Eso es lo que quiero decir con “Curación de los Cinco Sentidos.”
· Vista: el color vibrante del empaque—audaz como el arte pop, rítmico, nunca ruidoso.
· Sonido: el suave clic al abrir la tapa, y una melodía que es tuya—ralentiza, escucha.
· Tacto: la textura al tocar tu piel—suave, firme, como si dijera: estoy aquí.
· Olor: una fragancia sutil—presente, pero nunca abrumadora.
· Gusto: tal vez el té o el café que acompaña el ritual—tómate tu tiempo.
Cuando los sentidos se unen, el cuidado de la piel deja de ser una tarea. Se convierte en una conversación tranquila contigo misma.

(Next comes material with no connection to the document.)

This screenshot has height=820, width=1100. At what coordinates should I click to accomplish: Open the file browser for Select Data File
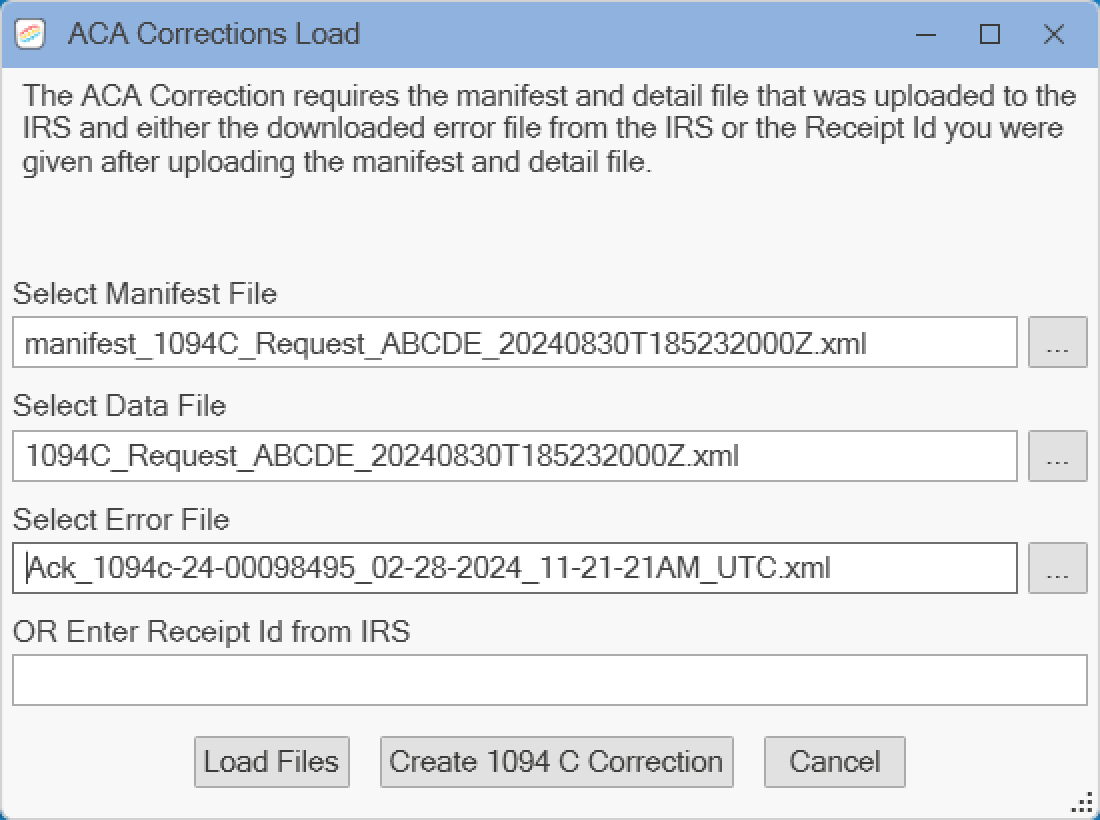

No solo estoy haciendo productos para el cuidado de la piel. Estoy creando una razón para que seas amable contigo misma.
Lo que quiero decirte
Sé que el mundo tiene prisa.
Todos te dicen: más rápido, más rápido. Trabaja más rápido. Crece más rápido. Cambia más rápido.
Pero quiero decirte: está bien ir despacio.
Puedes elegir un producto no porque prometa los resultados más rápidos, sino porque te hace sentir cómoda. Puedes tomarte unos minutos para cuidarte a ti misma—no porque tu piel lo exija, sino porque lo mereces.
Glamour no te venderá un “milagro de 7 días.”
Lo que sí te daremos es esto:
· Más de treinta años de profundidad científica.
· El enfoque de casi un centenar de investigadores.
· Una fórmula precisa, probada una y otra vez.
· Un producto genuinamente limpio y de alta eficacia.
· Y una intención tranquila: que te sientas cuidada.
Finalmente
Empecé esta marca no porque quisiera hacer algo extraordinario.
La empecé porque creo—en un mundo que se apresura en todo—que todavía hay personas dispuestas a ir despacio por algo. Personas que merecen ser tratadas bien. Una clase de belleza que lleva tiempo.